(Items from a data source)
-- Opening Marker --
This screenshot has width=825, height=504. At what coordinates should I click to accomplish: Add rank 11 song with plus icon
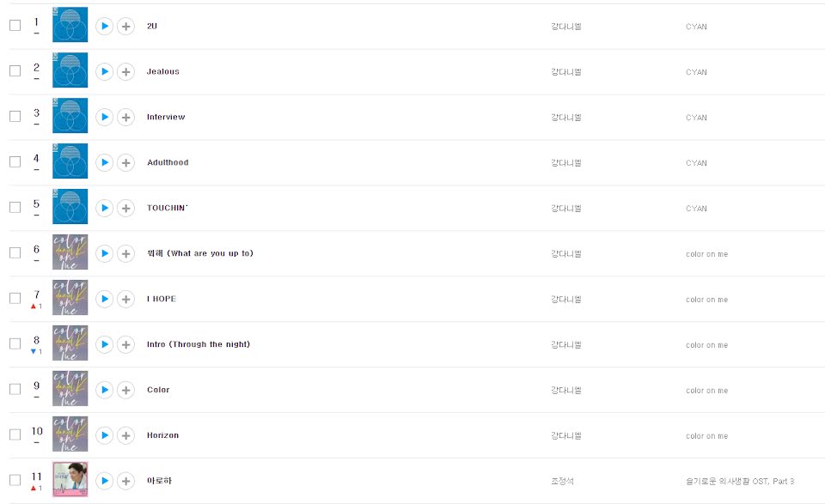125,481
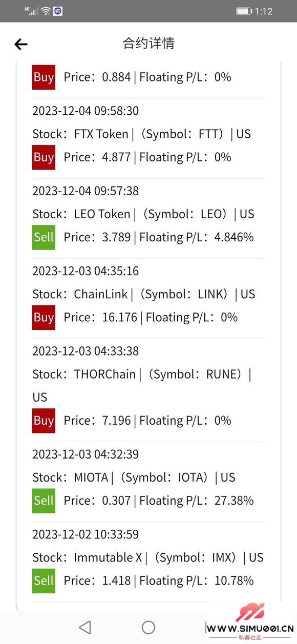The height and width of the screenshot is (644, 297).
Task: Tap the green Sell badge for IMX
Action: pyautogui.click(x=44, y=580)
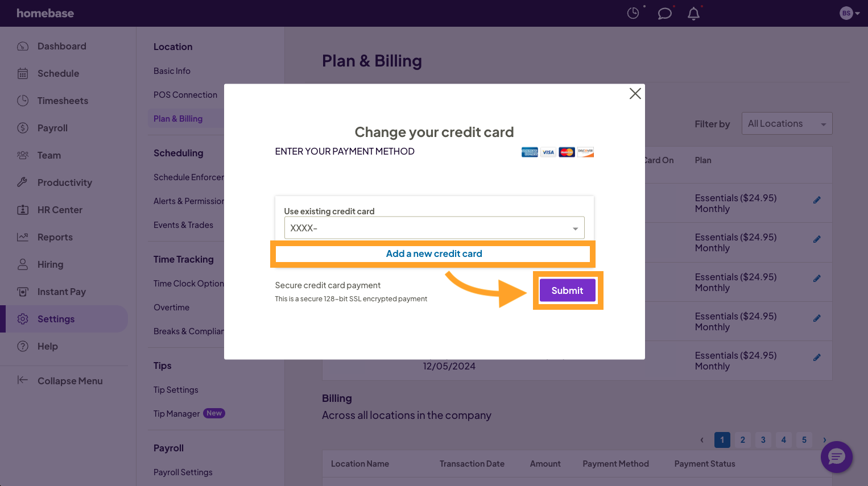The width and height of the screenshot is (868, 486).
Task: Go to billing page 3
Action: pyautogui.click(x=763, y=439)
-- Closing Marker --
Activity:
Could you restate each record word for word, keeping the pictures out?

Expected answer:
This screenshot has width=825, height=504. At what coordinates should I click to accomplish: Add rank 11 song with plus icon
125,481
The height and width of the screenshot is (644, 297).
Task: Tap the green Sell badge for IMX
Action: pyautogui.click(x=44, y=580)
The width and height of the screenshot is (868, 486).
Task: Go to billing page 3
Action: pyautogui.click(x=763, y=439)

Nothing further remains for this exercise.